Goal of the exercise -> Given the records below, pull every line with the word "computer" into the answer.

Available data ->
------------------------
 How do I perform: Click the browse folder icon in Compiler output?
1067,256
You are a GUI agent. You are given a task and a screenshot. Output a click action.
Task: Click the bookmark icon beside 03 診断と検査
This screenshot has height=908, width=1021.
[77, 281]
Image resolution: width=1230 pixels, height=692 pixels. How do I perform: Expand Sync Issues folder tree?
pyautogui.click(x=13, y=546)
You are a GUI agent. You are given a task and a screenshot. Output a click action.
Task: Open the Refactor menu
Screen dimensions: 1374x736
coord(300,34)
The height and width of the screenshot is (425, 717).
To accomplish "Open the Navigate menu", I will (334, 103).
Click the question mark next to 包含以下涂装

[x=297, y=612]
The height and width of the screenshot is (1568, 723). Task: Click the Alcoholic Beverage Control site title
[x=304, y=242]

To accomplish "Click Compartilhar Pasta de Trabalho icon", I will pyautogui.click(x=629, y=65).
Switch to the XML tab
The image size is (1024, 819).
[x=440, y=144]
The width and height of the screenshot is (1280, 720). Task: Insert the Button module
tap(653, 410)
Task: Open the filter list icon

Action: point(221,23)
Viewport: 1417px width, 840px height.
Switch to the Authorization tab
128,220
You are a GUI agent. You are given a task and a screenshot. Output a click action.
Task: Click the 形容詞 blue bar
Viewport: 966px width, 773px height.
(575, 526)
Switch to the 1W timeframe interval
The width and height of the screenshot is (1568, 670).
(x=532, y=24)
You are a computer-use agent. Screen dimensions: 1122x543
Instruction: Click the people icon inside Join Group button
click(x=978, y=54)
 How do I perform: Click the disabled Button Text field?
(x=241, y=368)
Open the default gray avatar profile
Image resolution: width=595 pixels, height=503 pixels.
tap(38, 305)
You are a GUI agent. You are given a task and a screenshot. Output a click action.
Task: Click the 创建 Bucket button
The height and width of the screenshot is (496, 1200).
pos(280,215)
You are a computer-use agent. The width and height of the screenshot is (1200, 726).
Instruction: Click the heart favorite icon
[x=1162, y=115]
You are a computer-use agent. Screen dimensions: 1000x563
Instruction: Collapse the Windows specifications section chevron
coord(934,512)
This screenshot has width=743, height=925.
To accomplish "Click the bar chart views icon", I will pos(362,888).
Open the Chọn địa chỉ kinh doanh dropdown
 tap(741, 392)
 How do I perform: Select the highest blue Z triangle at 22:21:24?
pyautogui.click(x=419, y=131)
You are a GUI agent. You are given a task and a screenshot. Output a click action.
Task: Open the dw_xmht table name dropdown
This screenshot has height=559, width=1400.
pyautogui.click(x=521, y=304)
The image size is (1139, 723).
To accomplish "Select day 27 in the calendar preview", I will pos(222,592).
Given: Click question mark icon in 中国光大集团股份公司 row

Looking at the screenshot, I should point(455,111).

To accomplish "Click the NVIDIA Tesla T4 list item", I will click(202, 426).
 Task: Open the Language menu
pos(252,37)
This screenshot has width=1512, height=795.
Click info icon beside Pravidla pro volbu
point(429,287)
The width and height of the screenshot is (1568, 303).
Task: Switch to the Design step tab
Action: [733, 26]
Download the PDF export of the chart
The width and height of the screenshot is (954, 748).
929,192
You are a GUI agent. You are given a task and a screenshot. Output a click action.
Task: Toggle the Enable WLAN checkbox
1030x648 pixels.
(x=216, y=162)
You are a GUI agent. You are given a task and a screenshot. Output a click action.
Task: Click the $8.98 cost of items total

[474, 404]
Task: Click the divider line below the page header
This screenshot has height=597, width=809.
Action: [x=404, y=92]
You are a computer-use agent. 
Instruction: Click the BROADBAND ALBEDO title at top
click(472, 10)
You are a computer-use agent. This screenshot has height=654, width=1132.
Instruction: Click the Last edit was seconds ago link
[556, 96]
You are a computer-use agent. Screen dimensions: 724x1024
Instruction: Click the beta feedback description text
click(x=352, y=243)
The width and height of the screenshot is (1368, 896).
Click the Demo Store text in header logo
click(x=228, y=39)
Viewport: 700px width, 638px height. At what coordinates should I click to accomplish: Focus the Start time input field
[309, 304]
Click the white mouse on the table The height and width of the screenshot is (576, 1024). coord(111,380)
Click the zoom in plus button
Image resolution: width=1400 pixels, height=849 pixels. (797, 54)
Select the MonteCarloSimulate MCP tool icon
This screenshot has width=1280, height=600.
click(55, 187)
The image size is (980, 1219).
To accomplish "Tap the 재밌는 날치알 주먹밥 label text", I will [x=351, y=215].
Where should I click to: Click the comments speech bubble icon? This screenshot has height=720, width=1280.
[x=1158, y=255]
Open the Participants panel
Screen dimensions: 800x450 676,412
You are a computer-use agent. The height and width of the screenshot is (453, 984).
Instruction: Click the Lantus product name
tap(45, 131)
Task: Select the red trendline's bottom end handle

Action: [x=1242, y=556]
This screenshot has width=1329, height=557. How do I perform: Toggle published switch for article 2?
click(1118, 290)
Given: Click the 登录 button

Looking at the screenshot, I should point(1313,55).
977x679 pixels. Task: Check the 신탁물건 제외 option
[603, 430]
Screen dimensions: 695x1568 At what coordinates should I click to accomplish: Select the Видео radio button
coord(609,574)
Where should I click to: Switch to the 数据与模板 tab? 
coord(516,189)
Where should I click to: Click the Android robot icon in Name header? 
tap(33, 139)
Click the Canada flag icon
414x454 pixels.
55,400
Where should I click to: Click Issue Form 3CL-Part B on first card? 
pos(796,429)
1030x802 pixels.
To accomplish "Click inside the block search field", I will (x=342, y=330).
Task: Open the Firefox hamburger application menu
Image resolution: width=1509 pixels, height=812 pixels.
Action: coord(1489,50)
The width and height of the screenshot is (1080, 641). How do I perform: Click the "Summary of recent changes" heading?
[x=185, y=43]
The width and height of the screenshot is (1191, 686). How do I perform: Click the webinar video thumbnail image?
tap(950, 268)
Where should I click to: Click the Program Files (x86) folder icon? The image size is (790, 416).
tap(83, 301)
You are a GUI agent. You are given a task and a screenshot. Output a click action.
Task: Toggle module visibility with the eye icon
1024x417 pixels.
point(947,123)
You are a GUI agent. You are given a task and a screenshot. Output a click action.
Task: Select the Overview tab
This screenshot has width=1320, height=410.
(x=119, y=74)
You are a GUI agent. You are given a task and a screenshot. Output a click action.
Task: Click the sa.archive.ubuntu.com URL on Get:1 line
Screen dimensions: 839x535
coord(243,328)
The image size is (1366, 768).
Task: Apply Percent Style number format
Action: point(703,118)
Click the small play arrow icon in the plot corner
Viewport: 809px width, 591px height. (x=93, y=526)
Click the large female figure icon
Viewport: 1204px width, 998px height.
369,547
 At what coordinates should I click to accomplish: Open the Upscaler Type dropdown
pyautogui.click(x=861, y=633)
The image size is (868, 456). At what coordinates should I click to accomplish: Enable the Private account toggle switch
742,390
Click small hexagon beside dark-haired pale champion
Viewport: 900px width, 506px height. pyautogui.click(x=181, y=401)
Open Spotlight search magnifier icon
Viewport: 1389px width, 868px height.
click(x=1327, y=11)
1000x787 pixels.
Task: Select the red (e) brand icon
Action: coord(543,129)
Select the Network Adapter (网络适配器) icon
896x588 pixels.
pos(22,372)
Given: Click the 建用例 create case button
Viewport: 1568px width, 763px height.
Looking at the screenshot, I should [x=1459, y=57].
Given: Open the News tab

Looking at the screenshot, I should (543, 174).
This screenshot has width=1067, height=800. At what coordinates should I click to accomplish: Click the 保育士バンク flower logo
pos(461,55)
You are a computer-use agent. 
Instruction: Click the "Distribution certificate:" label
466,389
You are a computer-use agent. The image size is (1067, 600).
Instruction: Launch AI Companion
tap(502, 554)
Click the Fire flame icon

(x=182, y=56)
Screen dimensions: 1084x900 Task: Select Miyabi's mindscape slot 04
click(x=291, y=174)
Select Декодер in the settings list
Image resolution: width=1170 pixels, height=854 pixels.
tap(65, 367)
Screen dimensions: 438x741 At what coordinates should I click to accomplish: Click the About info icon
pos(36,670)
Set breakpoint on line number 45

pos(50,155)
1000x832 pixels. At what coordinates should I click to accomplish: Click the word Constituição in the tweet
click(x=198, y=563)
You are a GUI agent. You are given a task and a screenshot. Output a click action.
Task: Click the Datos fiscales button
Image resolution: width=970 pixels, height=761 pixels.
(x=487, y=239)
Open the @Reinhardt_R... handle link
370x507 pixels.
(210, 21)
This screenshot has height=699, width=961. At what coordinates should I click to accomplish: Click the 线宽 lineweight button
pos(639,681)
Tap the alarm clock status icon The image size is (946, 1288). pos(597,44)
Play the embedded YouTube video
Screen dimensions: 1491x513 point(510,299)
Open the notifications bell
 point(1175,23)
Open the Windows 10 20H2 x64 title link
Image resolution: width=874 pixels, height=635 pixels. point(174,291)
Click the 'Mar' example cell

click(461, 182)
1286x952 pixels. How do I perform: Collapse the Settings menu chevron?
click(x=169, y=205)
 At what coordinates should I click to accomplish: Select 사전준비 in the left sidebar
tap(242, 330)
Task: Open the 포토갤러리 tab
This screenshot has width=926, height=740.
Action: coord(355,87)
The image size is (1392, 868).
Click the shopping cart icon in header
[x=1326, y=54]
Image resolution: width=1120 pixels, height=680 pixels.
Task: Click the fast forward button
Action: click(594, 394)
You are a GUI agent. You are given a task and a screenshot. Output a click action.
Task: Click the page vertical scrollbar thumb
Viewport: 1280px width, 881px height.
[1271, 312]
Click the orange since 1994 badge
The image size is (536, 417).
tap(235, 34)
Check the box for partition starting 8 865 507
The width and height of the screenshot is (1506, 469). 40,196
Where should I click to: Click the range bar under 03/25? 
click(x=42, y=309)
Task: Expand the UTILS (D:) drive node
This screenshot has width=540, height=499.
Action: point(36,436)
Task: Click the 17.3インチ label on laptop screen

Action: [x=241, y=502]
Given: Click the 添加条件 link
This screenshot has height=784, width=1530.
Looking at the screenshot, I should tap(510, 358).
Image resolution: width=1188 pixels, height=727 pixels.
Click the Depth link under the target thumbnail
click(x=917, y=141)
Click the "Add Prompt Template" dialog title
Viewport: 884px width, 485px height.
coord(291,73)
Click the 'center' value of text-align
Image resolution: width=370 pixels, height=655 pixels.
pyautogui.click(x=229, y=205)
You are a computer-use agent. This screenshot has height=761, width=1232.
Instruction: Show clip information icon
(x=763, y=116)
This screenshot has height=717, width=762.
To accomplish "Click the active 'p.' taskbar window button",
------------------------
Answer to the problem ->
You are a computer-use agent. Screen dimensions: 1122x543
You are a computer-use agent. The width and height of the screenshot is (1200, 726).
You are a computer-use agent. Screen dimensions: 1000x563
You are a computer-use agent. 
You are a computer-use agent. This screenshot has height=654, width=1132.
You are a computer-use agent. Screen dimensions: 724x1024
You are a computer-use agent. The height and width of the screenshot is (453, 984).
You are a computer-use agent. 
You are a computer-use agent. The image size is (1067, 600).
You are a computer-use agent. This screenshot has height=761, width=1232.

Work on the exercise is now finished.